## GIVEN INFORMATION
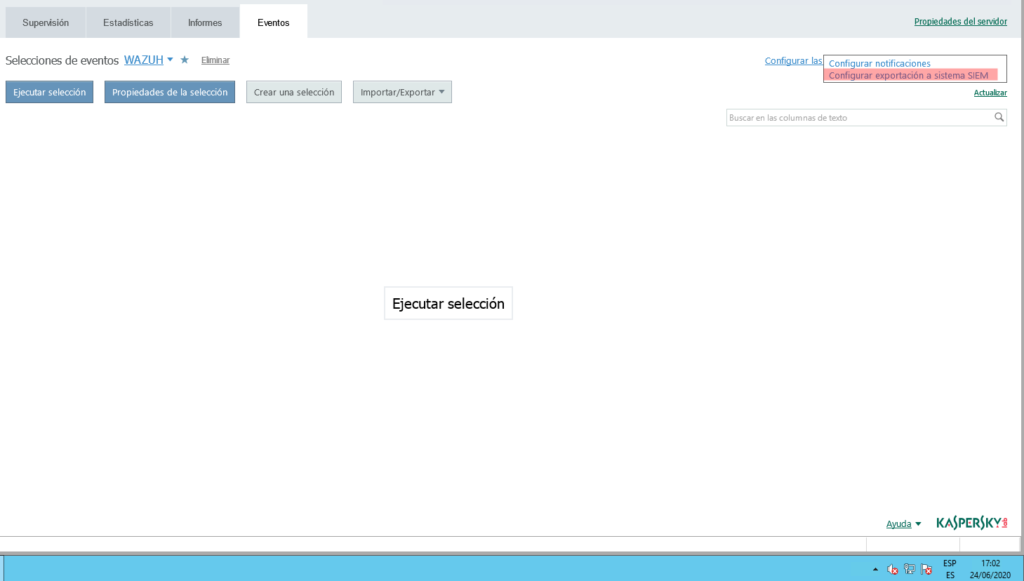Switch to the Supervisión tab
This screenshot has height=581, width=1024.
(46, 22)
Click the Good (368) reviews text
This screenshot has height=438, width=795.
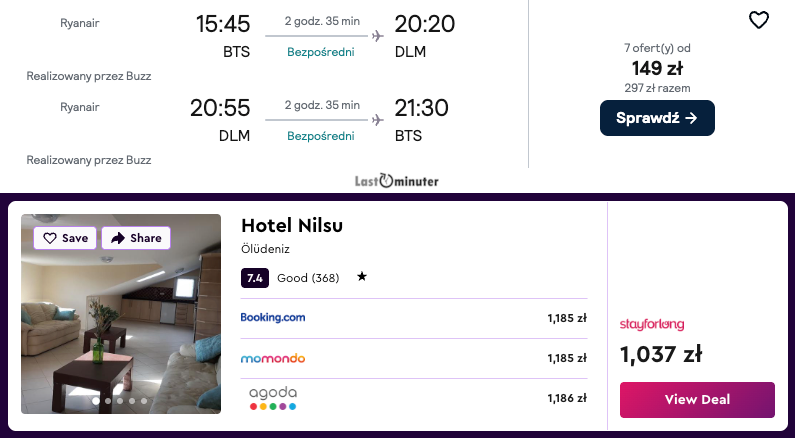(308, 277)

## WHAT TO WORK ON
Going from the line holding "Click the Good (368) reviews text" to the last line of the data above, reproduce every line exactly, both included, with the pictures omitted.

## OUTPUT OF THE TASK
Click the Good (368) reviews text
This screenshot has height=438, width=795.
(308, 277)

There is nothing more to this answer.